An Application of Girsanov theorem

Question

I am trying to find the Radon-Nikodym of the path measures $P_X, P_Z$ associated to the following processes \begin{align*} dX_t & = h(X_t)dt + dB_t,\\ dZ_t & = g(Z_t)dt + dB_t. \end{align*} Is the following correct (assuming everything is well defined)? Let us denote by $P_W$ the path measure of the Brownian.
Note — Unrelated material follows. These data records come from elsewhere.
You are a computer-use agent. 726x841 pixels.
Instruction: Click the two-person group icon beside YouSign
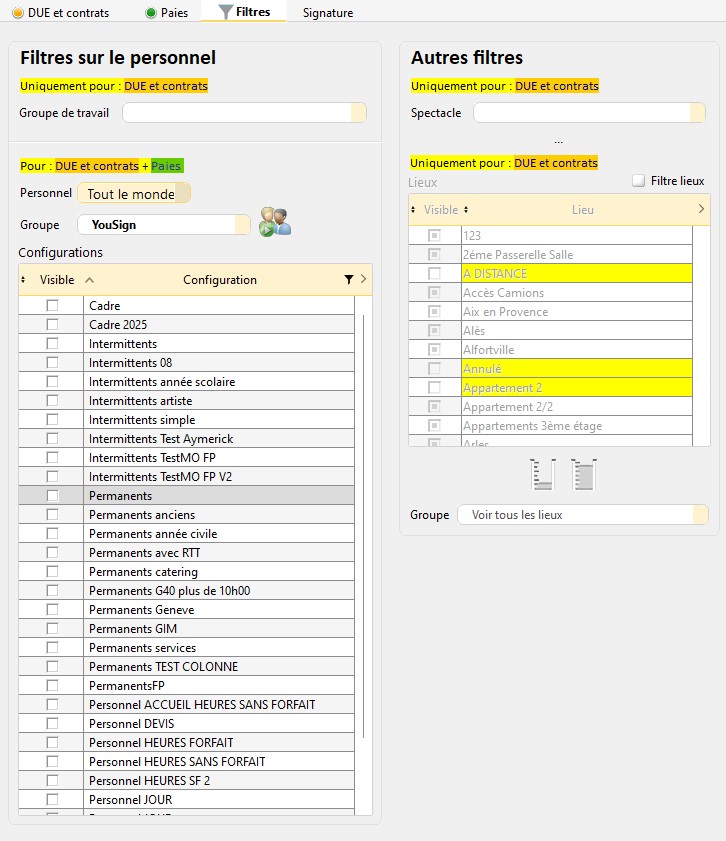275,222
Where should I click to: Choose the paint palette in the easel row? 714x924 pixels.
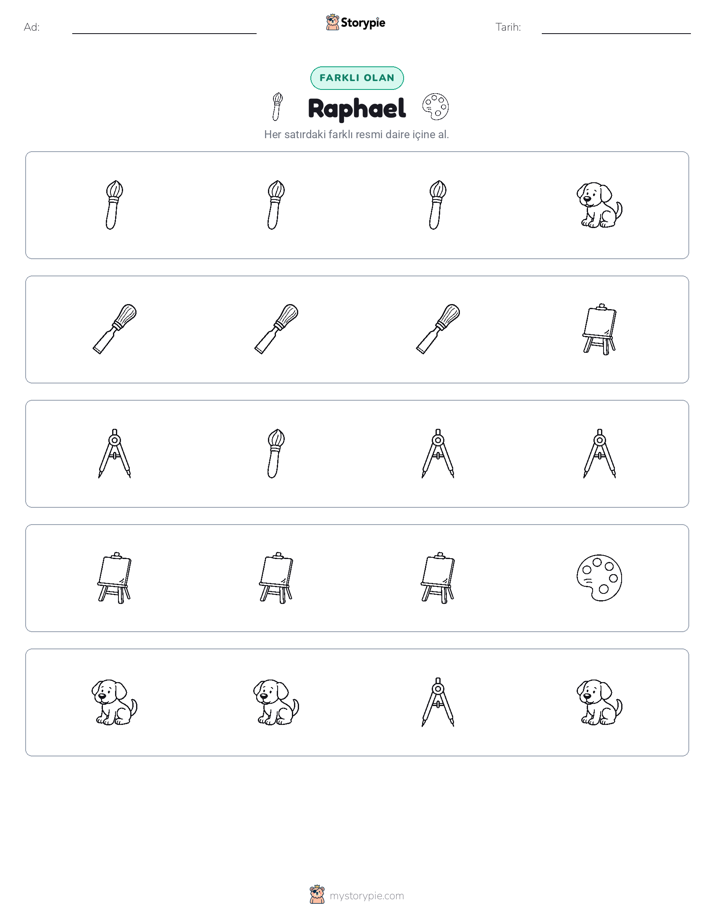599,578
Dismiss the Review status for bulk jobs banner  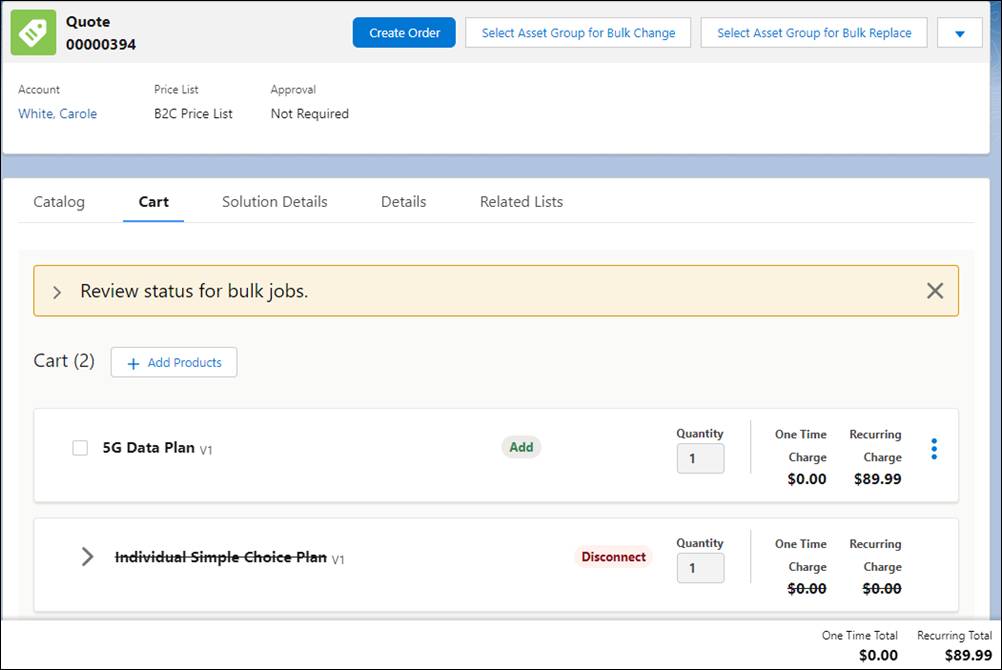[935, 291]
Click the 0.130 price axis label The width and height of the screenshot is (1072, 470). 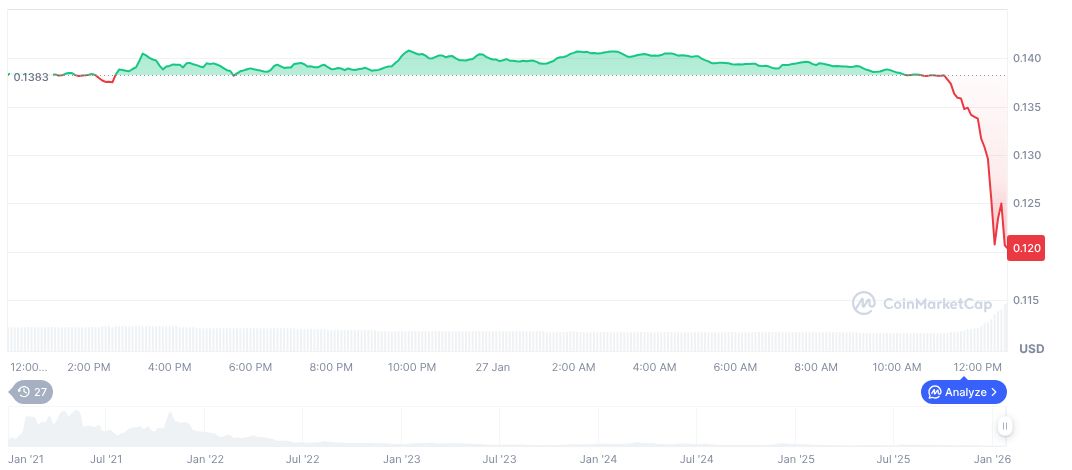pyautogui.click(x=1028, y=155)
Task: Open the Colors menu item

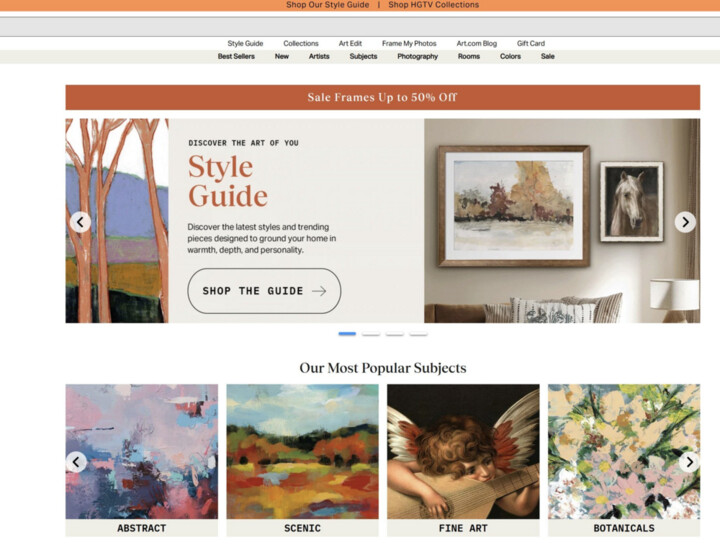Action: (510, 56)
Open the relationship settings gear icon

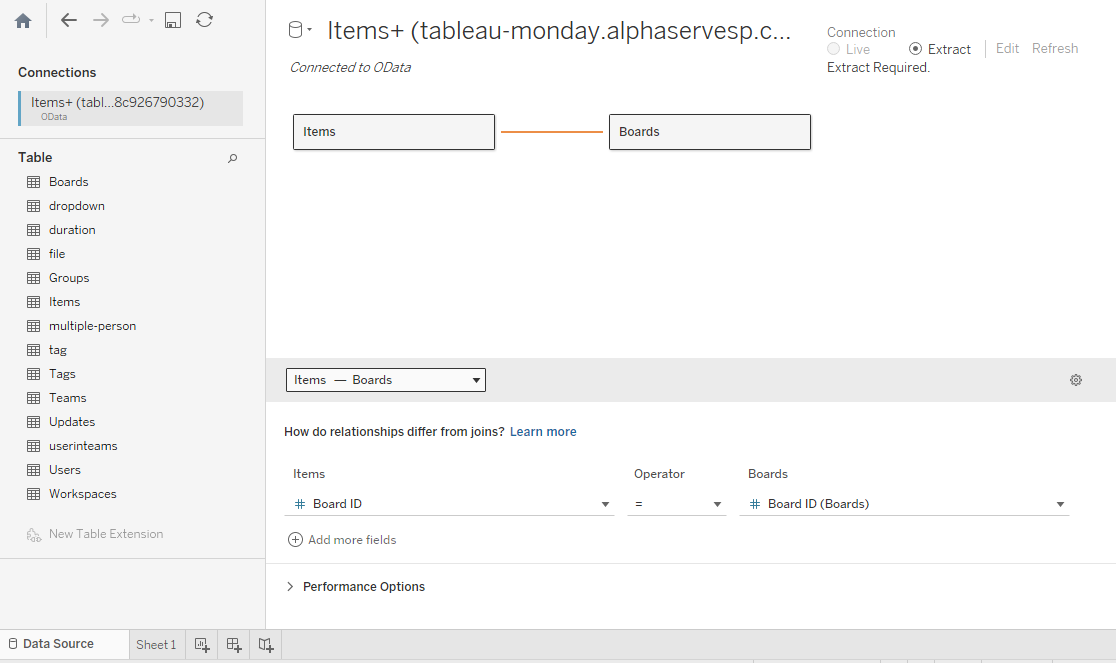point(1076,380)
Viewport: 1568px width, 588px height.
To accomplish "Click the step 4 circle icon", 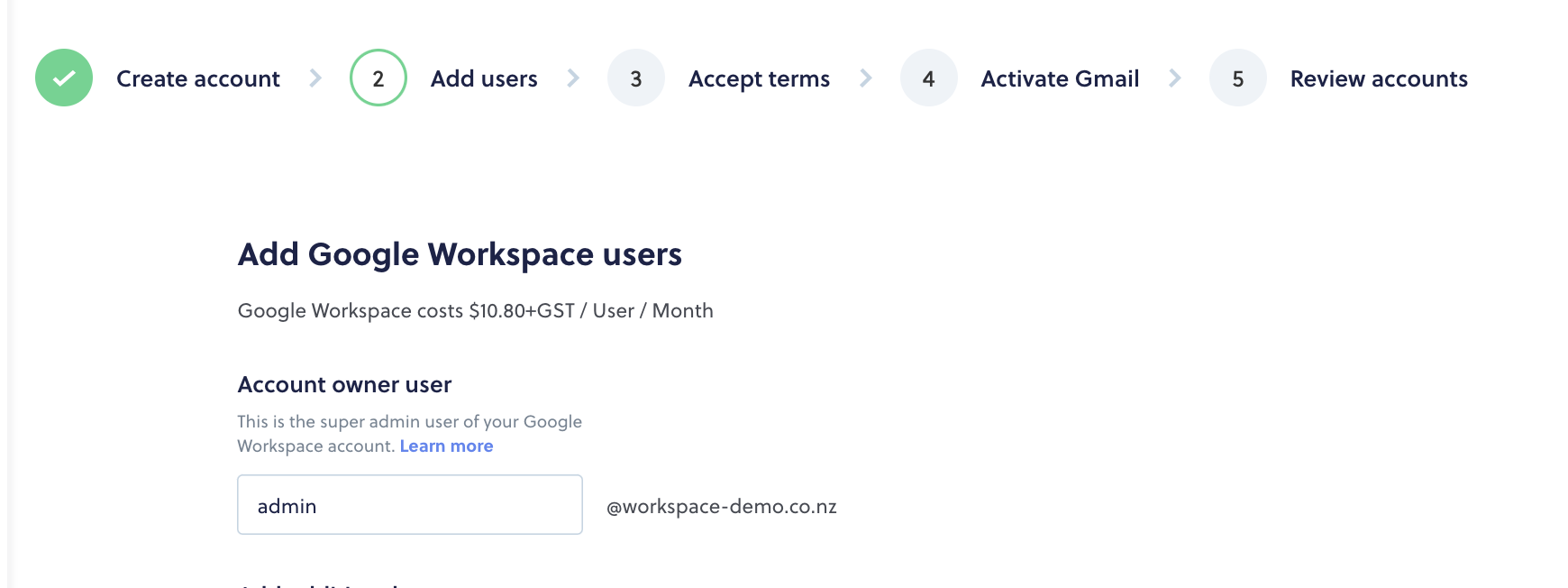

Girsanov's theorem says that \begin{equation} \frac{d P_X}{d P_W}(B) = \exp\left( \int_0 ^T h(B_t) dB_t - \frac{1}{2} \int_0 ^T h(B_t)^2 dt \right) \end{equation} and \begin{equation} \frac{dP_W}{dP_Z}(Z) = \exp\left( - \int_0 ^T g(Z_t) d Z_t + \frac{1}{2} \int_0 ^T g(Z_t)^2 dt\right) \end{equation} Thus, \begin{equation} \frac{dP_X}{dP_Z}(Z) = \exp\left( \int_{0}^T \big( h(Z_t) - g(Z_t) \big) dZ_t - \frac{1}{2} \int_{0} ^T \big(h(Z_t)^2 - g(Z_t)^2 \big) dt \right). \end{equation}